#### [TASK DESCRIPTION]
Scan the listing below. Report each line that includes "Scale".

#### [RECORDS PROVIDED]
○ ○ ○ ○ ○

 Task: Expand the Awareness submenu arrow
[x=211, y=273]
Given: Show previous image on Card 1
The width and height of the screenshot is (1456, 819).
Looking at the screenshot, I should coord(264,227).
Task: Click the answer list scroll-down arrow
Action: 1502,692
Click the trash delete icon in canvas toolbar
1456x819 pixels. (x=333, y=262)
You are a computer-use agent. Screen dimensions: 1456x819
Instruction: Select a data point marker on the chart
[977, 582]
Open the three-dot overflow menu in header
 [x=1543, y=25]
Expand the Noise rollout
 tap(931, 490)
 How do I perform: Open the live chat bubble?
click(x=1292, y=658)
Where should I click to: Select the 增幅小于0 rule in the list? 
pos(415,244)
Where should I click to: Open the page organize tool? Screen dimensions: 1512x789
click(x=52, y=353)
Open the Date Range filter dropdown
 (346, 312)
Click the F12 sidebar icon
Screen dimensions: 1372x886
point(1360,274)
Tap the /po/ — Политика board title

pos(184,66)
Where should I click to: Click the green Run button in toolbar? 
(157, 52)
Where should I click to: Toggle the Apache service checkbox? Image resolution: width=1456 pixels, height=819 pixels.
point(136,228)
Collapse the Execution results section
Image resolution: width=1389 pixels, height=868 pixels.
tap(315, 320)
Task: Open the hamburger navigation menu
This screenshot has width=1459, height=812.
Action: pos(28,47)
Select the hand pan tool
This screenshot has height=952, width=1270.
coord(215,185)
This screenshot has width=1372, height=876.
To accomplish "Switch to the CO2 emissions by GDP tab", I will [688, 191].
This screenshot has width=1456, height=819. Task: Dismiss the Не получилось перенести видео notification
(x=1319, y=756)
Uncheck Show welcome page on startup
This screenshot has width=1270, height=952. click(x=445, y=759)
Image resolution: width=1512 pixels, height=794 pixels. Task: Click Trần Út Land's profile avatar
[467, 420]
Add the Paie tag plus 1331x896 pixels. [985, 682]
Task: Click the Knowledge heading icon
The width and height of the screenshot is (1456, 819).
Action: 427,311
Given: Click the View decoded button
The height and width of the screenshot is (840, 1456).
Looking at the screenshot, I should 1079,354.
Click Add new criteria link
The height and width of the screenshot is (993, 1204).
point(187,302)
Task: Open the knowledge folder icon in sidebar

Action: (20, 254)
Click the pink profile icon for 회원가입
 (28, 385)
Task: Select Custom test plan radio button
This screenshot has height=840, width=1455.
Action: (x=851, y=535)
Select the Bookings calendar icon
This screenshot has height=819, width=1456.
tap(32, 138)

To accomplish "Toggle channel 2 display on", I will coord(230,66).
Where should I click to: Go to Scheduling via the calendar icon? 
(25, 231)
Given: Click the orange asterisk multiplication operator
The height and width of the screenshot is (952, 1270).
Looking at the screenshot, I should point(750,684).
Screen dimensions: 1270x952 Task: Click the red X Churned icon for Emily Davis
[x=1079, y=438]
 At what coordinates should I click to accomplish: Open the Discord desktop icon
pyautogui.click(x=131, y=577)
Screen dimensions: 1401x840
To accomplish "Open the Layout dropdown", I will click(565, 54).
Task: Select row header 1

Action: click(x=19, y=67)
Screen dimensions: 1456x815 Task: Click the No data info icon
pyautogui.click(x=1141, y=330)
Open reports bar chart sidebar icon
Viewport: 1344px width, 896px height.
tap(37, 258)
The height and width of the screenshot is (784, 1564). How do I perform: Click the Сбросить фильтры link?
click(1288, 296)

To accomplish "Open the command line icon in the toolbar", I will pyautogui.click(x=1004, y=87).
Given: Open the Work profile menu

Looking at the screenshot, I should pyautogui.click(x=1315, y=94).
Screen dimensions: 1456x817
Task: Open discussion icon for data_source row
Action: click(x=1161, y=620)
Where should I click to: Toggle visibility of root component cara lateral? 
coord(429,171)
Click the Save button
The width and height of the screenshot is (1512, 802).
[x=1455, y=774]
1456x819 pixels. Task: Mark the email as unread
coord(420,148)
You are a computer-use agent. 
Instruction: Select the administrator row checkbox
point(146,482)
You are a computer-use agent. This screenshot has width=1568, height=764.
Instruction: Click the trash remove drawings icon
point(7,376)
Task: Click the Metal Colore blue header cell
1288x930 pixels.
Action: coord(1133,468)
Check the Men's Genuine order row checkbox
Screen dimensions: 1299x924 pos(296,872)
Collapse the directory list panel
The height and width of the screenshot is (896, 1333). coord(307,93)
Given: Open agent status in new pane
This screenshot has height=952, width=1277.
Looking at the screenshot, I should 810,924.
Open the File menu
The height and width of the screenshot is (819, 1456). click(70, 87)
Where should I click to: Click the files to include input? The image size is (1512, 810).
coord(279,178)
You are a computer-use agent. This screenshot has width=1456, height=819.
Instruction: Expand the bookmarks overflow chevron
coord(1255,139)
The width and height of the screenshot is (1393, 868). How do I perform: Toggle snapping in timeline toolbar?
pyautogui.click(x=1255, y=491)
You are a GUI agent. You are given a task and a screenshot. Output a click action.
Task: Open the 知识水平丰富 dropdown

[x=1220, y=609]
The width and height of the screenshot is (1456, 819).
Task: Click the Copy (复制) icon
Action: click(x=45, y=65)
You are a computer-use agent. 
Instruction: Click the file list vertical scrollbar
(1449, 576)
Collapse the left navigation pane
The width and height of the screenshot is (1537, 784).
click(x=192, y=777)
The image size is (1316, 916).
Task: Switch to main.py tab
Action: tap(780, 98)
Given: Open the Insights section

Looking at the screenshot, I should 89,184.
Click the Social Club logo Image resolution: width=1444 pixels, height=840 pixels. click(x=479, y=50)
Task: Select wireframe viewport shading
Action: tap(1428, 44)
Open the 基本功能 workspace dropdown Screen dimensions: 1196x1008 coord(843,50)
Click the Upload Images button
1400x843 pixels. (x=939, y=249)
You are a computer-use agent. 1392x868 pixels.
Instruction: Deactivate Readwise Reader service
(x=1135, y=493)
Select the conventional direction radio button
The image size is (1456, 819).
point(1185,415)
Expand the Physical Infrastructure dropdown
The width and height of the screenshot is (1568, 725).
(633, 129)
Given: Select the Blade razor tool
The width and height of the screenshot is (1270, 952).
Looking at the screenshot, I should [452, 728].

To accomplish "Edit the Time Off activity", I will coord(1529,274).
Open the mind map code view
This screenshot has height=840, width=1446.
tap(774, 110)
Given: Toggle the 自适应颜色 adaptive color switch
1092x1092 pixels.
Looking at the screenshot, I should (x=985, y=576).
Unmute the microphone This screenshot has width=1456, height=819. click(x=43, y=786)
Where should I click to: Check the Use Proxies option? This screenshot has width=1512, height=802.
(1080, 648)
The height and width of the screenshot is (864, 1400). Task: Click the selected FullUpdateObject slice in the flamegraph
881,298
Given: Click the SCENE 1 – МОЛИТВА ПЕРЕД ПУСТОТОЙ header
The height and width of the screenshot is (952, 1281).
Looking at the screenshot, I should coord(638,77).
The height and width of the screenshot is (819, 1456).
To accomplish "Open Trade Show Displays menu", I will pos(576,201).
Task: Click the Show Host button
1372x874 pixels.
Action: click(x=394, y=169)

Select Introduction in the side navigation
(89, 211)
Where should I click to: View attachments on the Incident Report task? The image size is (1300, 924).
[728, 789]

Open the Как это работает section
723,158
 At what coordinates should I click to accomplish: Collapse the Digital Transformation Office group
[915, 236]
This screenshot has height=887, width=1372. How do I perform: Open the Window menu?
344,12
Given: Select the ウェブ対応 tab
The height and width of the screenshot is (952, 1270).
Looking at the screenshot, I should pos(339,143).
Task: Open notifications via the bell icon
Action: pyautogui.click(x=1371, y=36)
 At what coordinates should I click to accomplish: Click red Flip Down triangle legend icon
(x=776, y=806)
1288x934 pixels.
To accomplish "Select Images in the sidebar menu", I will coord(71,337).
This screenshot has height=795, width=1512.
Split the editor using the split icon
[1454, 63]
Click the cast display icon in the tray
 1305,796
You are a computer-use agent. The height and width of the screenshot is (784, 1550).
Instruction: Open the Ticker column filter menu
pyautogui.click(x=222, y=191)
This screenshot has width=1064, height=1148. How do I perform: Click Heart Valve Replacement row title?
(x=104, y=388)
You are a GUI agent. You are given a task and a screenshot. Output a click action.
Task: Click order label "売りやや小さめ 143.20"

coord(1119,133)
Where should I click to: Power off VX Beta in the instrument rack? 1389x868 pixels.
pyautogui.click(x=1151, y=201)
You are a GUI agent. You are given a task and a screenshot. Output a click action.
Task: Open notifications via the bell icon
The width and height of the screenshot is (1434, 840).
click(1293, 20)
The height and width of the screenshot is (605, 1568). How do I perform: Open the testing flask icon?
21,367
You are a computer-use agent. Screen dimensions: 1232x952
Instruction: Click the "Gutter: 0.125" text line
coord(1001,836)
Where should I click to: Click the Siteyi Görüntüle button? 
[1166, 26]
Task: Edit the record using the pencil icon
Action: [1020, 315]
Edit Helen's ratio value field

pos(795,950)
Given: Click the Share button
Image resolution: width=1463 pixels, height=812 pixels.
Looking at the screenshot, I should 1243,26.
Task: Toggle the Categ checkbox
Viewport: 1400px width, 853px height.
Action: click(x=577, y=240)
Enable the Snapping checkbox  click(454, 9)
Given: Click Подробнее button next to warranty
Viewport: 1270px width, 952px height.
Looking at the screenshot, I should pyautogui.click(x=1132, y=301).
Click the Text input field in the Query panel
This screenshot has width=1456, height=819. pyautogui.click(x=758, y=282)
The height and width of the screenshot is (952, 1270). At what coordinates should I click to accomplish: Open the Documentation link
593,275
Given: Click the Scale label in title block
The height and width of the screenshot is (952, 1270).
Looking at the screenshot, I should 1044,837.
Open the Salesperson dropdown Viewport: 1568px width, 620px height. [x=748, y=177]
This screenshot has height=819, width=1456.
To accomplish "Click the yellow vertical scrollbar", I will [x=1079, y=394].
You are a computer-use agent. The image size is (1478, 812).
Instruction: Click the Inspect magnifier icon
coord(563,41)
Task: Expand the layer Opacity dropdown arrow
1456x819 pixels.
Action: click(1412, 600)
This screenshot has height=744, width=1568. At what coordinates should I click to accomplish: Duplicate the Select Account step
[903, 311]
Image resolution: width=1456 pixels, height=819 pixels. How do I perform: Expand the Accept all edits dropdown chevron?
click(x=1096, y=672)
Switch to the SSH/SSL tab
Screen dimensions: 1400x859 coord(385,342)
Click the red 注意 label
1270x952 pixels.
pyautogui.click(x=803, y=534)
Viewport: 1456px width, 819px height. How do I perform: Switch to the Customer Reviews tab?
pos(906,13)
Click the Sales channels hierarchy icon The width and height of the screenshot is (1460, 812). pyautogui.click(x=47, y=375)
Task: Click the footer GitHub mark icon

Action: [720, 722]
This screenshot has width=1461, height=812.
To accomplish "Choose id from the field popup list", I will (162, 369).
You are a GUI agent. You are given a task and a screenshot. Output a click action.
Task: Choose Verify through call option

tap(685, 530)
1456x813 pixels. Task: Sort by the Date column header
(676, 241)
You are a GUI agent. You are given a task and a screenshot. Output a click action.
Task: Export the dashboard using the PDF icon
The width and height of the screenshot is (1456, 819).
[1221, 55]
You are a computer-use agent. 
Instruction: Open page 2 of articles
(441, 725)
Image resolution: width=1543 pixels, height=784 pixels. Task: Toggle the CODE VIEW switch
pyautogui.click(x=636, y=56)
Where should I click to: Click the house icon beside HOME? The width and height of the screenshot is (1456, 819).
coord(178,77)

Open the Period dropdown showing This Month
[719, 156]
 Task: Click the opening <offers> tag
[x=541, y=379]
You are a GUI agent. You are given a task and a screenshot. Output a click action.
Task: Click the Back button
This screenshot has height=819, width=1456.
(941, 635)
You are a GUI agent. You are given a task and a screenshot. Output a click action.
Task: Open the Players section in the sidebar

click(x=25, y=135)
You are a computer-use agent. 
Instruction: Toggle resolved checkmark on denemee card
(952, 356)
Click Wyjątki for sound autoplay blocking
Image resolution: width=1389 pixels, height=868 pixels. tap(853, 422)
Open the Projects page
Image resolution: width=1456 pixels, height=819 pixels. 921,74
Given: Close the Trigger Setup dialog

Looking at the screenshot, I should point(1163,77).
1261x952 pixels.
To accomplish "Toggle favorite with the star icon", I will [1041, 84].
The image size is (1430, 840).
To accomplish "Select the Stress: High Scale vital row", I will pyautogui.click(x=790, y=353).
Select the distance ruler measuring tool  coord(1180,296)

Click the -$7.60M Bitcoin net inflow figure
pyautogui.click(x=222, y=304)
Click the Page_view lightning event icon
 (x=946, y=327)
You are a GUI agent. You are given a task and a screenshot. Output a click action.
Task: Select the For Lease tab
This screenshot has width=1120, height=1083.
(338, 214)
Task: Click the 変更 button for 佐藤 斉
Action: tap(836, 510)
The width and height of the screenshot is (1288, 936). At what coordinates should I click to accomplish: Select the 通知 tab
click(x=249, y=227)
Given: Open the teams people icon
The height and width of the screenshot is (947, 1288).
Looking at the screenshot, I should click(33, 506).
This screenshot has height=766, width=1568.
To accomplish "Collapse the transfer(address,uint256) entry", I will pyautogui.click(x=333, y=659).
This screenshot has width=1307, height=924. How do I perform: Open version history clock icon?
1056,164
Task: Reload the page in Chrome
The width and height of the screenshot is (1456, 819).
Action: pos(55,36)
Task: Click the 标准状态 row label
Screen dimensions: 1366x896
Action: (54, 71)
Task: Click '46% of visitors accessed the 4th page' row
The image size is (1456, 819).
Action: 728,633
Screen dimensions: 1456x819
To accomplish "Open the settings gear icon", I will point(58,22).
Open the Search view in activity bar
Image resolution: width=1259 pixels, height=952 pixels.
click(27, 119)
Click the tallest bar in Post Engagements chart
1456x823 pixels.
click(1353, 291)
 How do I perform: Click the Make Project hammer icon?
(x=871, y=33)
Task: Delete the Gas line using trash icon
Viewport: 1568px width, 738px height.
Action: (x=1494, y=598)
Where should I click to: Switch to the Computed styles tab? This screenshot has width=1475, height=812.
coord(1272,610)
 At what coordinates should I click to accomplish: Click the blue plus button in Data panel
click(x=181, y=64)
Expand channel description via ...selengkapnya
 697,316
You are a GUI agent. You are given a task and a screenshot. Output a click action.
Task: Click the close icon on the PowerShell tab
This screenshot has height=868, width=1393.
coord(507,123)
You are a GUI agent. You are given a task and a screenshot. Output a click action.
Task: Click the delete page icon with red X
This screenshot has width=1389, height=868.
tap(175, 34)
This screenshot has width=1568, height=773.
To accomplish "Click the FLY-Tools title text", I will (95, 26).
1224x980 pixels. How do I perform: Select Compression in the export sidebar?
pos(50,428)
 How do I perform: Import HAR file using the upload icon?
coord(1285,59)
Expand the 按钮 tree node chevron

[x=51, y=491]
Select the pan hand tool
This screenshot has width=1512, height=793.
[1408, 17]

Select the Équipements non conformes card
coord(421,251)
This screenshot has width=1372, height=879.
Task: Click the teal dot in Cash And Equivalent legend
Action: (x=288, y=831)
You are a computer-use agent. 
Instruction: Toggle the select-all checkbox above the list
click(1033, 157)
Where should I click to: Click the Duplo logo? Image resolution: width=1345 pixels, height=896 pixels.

○ ○ ○ ○ ○

#### [WORKED SOLUTION]
Given: Click the Scale label in title block
To accomplish "Select the Stress: High Scale vital row", I will pyautogui.click(x=790, y=353).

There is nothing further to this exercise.